The Affordable Care Act takes some limited steps to remedy these shortages by providing small increases in pay for primary -- care physicians and general surgeons and requiring state Medicaid programs to reimburse primary-care physicians at Medicare levels, but just for two years -- 2013 and 2014.
These payment changes are a start but hardly sufficient. The act also establishes a national commission to project future needs for the health-care workforce to assist Congress in analyzing spending options. Presumably, the commission could propose changes in payment and other policies to train more generalists. Such shifts would likely meet resistance, however, not only from specialists, who would see their incomes drop, but also from academic health centers oriented toward high-tech medicine.
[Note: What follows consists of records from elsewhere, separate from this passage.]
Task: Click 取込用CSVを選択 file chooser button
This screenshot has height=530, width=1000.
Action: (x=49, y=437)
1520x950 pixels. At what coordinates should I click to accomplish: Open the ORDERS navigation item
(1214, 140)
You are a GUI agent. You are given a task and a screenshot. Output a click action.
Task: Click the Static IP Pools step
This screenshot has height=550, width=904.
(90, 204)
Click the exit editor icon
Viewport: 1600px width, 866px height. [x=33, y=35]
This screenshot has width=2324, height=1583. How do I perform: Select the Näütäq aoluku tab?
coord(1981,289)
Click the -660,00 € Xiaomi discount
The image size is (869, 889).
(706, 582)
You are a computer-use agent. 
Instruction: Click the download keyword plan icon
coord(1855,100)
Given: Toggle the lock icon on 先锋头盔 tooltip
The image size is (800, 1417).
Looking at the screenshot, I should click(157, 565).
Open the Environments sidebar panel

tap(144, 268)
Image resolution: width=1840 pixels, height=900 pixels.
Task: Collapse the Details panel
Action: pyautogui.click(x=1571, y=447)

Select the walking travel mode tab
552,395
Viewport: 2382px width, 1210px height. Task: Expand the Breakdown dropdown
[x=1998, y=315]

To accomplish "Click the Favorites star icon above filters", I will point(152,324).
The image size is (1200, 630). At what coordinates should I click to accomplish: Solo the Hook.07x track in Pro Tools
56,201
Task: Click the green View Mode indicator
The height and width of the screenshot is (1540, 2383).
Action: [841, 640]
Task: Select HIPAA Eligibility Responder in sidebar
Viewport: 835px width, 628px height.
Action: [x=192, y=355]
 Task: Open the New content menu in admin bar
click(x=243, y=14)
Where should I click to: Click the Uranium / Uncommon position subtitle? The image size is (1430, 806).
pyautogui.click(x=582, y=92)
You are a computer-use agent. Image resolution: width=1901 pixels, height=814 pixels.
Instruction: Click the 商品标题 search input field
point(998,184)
Rewarding Better Performance
Some progressive health-care providers have been among the most vocal critics of the Affordable Care Act for its lack of ambitious reform of organization and payment. The leaders of the Mayo Clinic and other top multi-specialty groups have complained that the legislation moves too slowly to promote the kind of care that organizations like theirs are capable of giving. They correctly argue that because insurers pay providers according to the volume rather than the value of services, they are penalized for better performance.
The legislation does support a variety of measures consistent with the integrated approach these progressive health-care providers exemplify. Those measures include broader coverage of preventive services, support of comparative effectiveness research to improve patient and physician decision-making, and uniform adoption of electronic health records. Ultimately, these steps need to be combined with more thorough-going payment reforms to favor integrated systems that take responsibility for their enrollees' health care, even though some patients may choose not to receive all of their care inside the system in which they're enrolled.
In this past year's battle over health reform, the strategic decision to put strong cost containment on the back burner was the right one. The opponents of reform attacked even very modest innovations in the legislation. The same people who raised the specter of "death panels" would have had a field day attacking stronger reforms as "rationing." The prudent and realistic path is to set up extensive testing of new models, to evaluate and document their impact, and to make midcourse corrections in the hope that the time will arrive when the public and the health-care system are both ready for changes that will allow America to do better for less.